Below is a partial guest list:

=== Actors, film directors and producers ===
- Lauren Bacall
- Tallulah Bankhead
- Marisa Berenson
- Candice Bergen
- Richard Brooks
- Johnny Carson & wife Joanne Carson
- Mia Farrow
- Henry Fonda
- Joan Fontaine
- Arlene Francis
- Irving Paul Lazar
- Joshua Logan
- Joseph L. Mankiewicz
- Vincente Minnelli
- Phyllis Newman
- Harold Prince
- Sam Spiegel
- George Stevens
- Darryl F. Zanuck

=== Businesspeople ===
- Henry Ford II
- Stanley Marcus
- Stavros Niarchos
- William S. Paley
- Guy de Rothschild
- Edward Bennett Williams

=== Journalists ===
- Stewart Alsop
- Ben Bradlee
- William F. Buckley Jr.
- Herb Caen
- Walter Cronkite
- Jason Epstein
- Rowland Evans
- Katharine Graham
- Harold Hayes
- Walter Lippmann
- Aileen Mehle
- Agnes E. Meyer
- Samuel Irving Newhouse Sr.
- George Plimpton
- Norman Podhoretz
- James Reston
- Robert B. Silvers
- Gloria Steinem
- Arthur Ochs Sulzberger
- Diana Vreeland

=== Political figures ===
- David K. E. Bruce
- McGeorge Bundy
- John Sherman Cooper
- C. Douglas Dillon
- Richard N. Goodwin
- W. Averell Harriman
- William vanden Heuvel
- Jacob Javits
- Lady Bird Johnson
- Nicholas Katzenbach
- William P. Rogers
- Arthur M. Schlesinger Jr.
- Sargent Shriver
- Ted Sorensen
- Llewellyn Thompson
- Jack Valenti

=== Royalty ===
- Carlo Caracciolo
- Gayatri Devi
- Serge Obolensky
- the former Edward VIII, the Duke of Windsor & wife Wallis Simpson
- Luciana Pignatelli
- Stanisław Albrecht Radziwiłł

=== Socialites ===
- Marella Agnelli
- Brooke Astor
- C. Z. Guest
- Gloria Guinness
- Slim Keith
- Patricia Kennedy Lawford
- Alice Roosevelt Longworth
- Babe Paley
- Lee Radziwill
- Gloria Vanderbilt

=== Writers, artists and musicians ===
- Edward Albee
- Richard Avedon
- Cecil Beaton
- Irving Berlin
- Leonard Bernstein
- Bennett Cerf
- Sammy Davis Jr.
- Jack Dunphy (Capote's partner)
- Ralph Ellison
- Adolph Green
- Lillian Hellman
- Christopher Isherwood
- Alan Jay Lerner
- Robert Lowell
- Norman Mailer
- Robert Merrill
- Arthur Miller
- Marianne Moore
- John O'Hara
- Gordon Parks
- Oscar de la Renta
- Jerome Robbins
- Irwin Shaw
- Frank Sinatra
- Stephen Sondheim
- Jean Stein
- John Steinbeck
- Lionel Trilling
- Andy Warhol
- Edmund Wilson

==November 28, 1966==
Leading up to the ball, many guests attended one of sixteen small private dinner parties that Capote's friends had been drafted to host.

==Aftermath==
The Black and White Ball was credited for an immediate upsurge in masquerade and costume parties. It has been described as "a pinnacle of New York's social history". Six days after the ball, on the December 4 episode of the television panel show What's My Line?, panelist Arlene Francis wore the mask she had worn at the party, transformed into a blindfold. The wearing of blindfolds during the show's special Mystery Guest segment was customary on the part of the panel.

==Re-creations==
Yasmin Aga Khan hosted a Black and White Ball in 1991, commemorating the 25th anniversary of the original. The ball, held in a tent outside Tavern on the Green, was a charity event that raised $1.4 million for the Alzheimer's Association.
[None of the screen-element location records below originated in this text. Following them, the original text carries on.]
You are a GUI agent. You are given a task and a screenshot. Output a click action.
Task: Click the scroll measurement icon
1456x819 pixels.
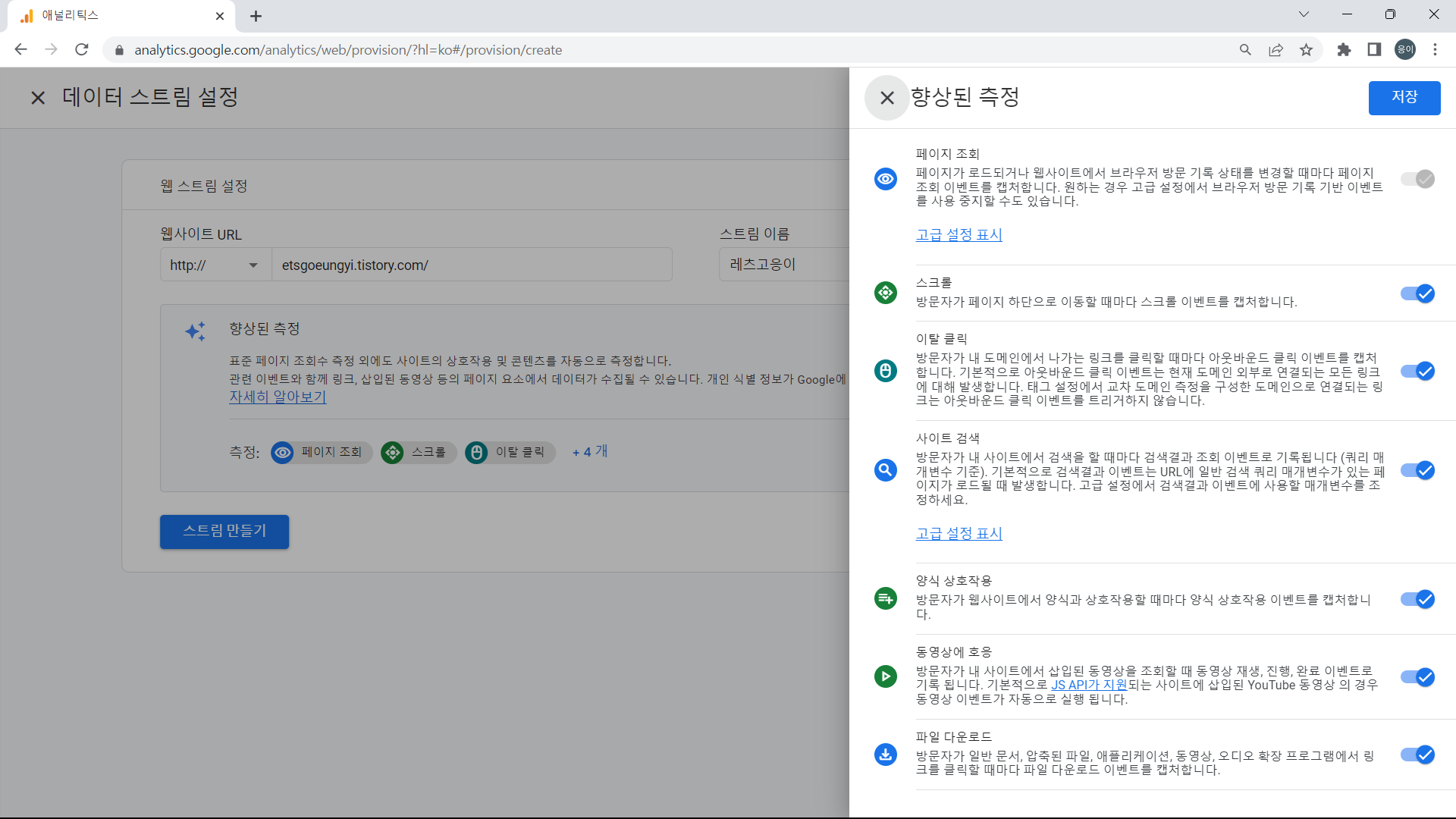[886, 293]
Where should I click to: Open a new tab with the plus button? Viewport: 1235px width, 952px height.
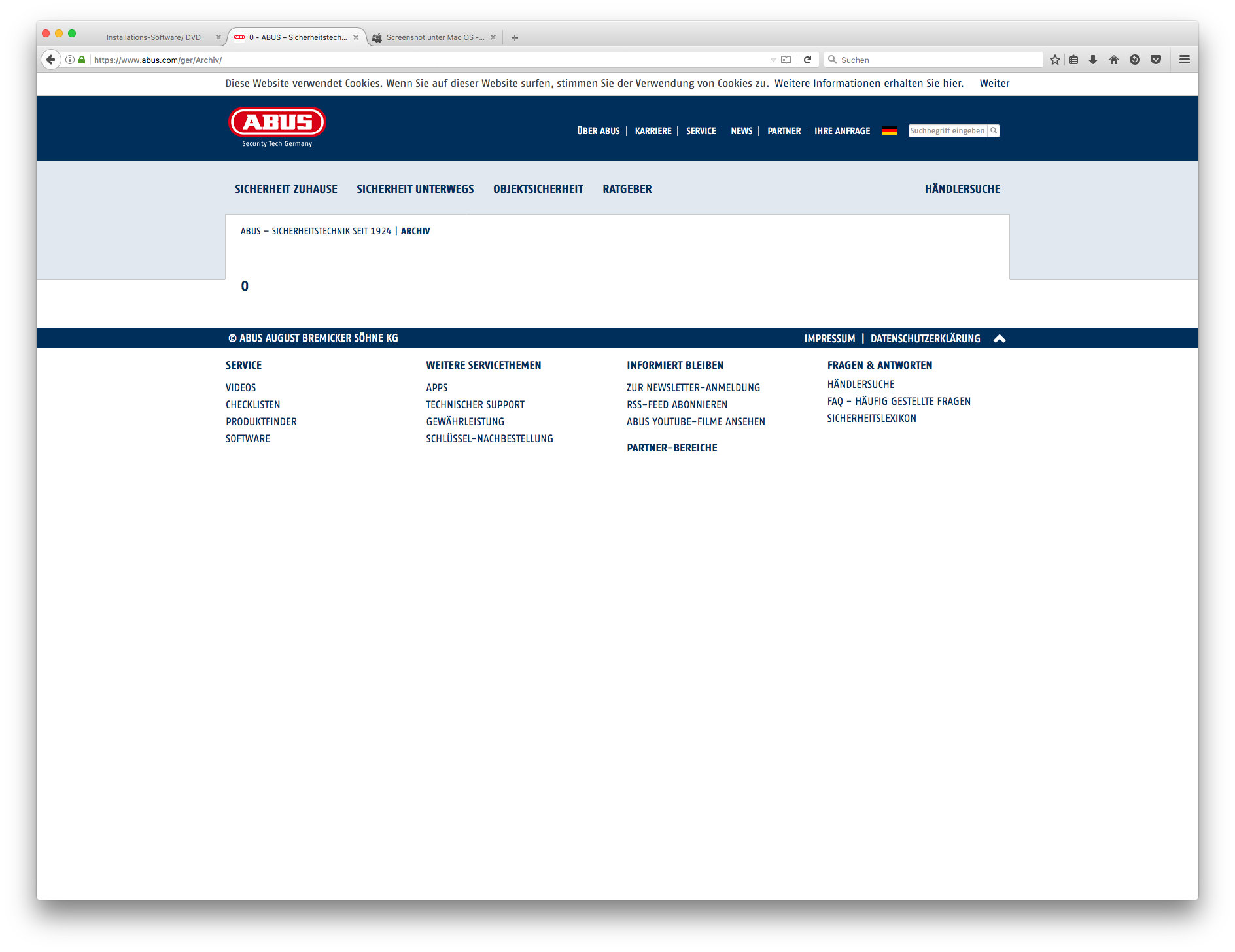(x=515, y=37)

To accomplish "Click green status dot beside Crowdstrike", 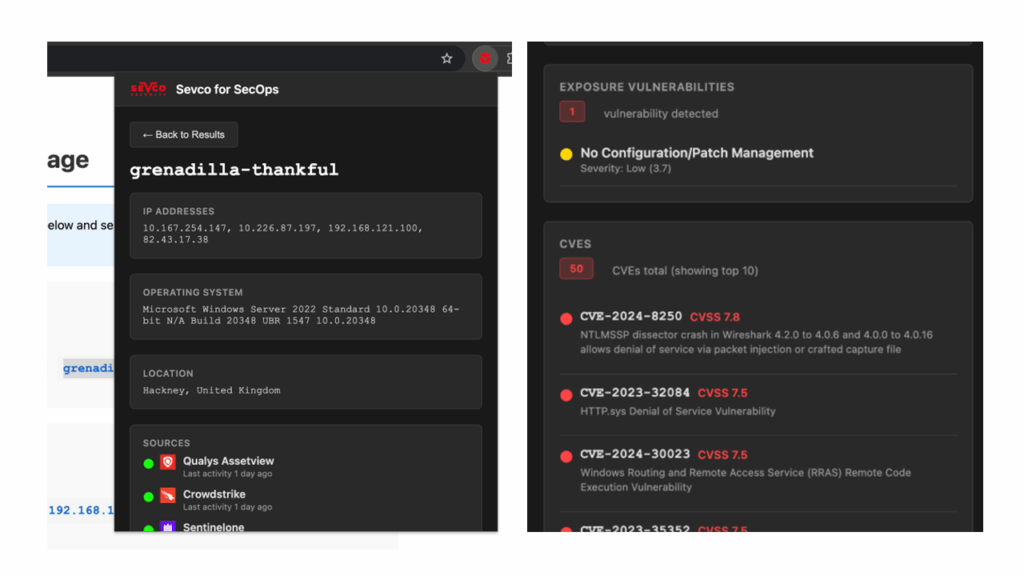I will pos(148,496).
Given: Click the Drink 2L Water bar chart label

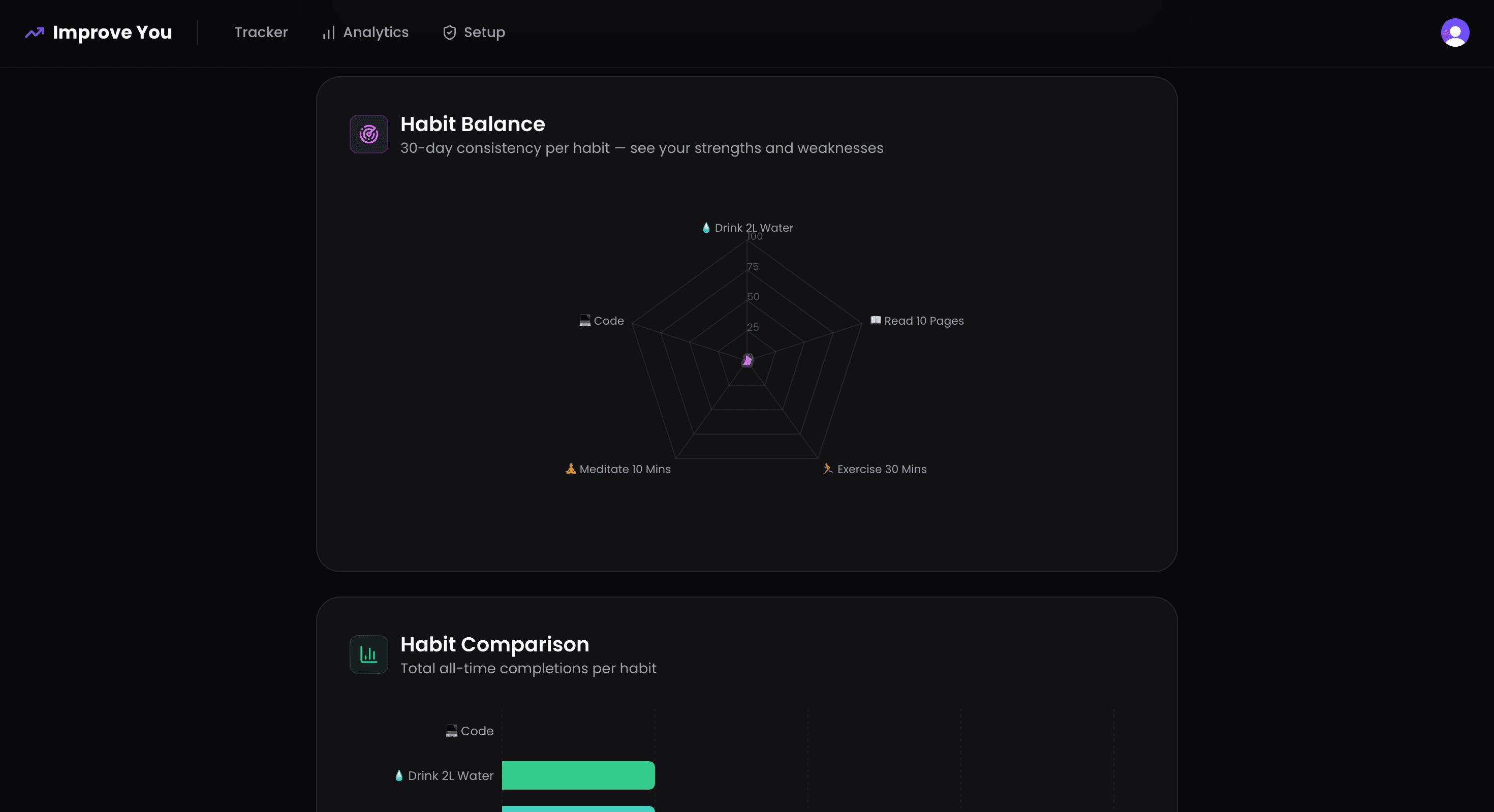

In anticipation of selling the contents of the Plaza Hotel, Christie's Auction House recreated the Black and White Ball in 2006 at Rockefeller Center. The event followed Capote's dress code, schedule and menu exactly and the Peter Duchin Orchestra, which had played the original, played the recreation.

TV chef Ina Garten recreated a scaled-down version of the event for a themed dinner party on her daytime cookery show Barefoot Contessa. She served chicken hash followed by French toast and truffles for dessert, in keeping with the black and white theme of Capote's party.

The Black and White Ball is recreated and featured in episode 3 of Capote vs. The Swans, the second season of the anthology series Feud, based on Laurence Leamer's book, Capote's Women.